Marquez Fernandez

Personal information
- Date of birth: September 7, 1992 (age 32)
- Place of birth: Baltimore, Maryland, United States
- Height: 1.72 m (5 ft 7+1⁄2 in)
- Position(s): Defensive Midfielder

College career
- Years: Team / Apps / (Gls)
- 2011–2012: Maryland Terrapins / 15 / (0)
- 2013–2014: UMBC Retrievers / 41 / (4)

Senior career*
- Years: Team / Apps / (Gls)
- 2012–2014: Baltimore Bohemians / 38 / (6)
- 2015: Tampa Bay Rowdies / 1 / (0)
- 2016: Baltimore Bohemians / 14 / (1)

International career
- United States U-17

= Marquez Fernandez =

American professional soccer player

Marquez Fernandez (born September 7, 1992) is an American professional soccer player who plays as a midfielder.

==Career==

===College and Youth===
Fernandez was raised in Baltimore, Maryland, and played four years of high school soccer for the McDonogh School in Owings Mills. In 2010, Fernandez began attending the University of Maryland, though he redshirted his true freshman year. After his redshirt, Fernandez appeared in 15 matches for the Terrapins in 2011 and 2012.

Fernandez transferred to the University of Maryland-Baltimore County before the 2013 season, where he became an integral part of the Retrievers back line. Fernandez played in 41 games (starting 40) over the 2013 and 2014 seasons with UMBC.

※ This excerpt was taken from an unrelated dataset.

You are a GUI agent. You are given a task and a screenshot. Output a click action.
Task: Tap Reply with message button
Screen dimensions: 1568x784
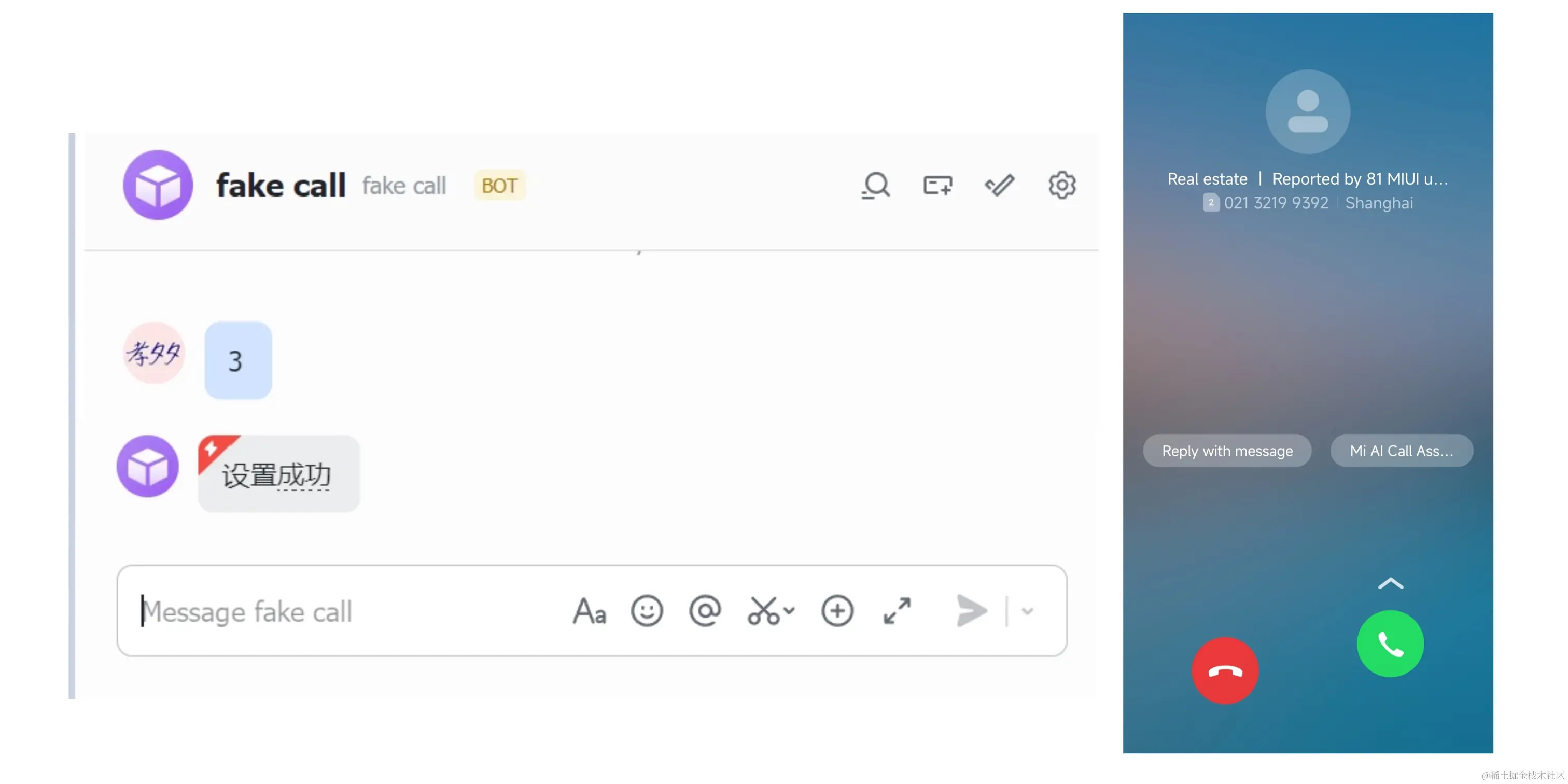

During his time in college, Fernandez became a defensive stalwart for local Premier Development League squad Baltimore Bohemians. Fernandez appeared in 38 matches for the amateur side during the college offseason. During the 2013 PDL season, Fernandez earned PDL Player of the Week honors for his two goals for the Bohs during a 2–2 draw with Jersey Express S.C.

===Tampa Bay Rowdies===
On 23 February 2015 it was announced that Fernandez had signed his first professional contract with Tampa Bay Rowdies of the North American Soccer League. Fernandez scored a goal for the Rowdies during a 5-0 closed-door scrimmage victory over the Guelph Gryphons, a Canadian college team. His first official appearance with the Rowdies was as a substitute in the closing minutes of a 2–1 win against FC Edmonton on June 6, 2015. He was released in November 2015.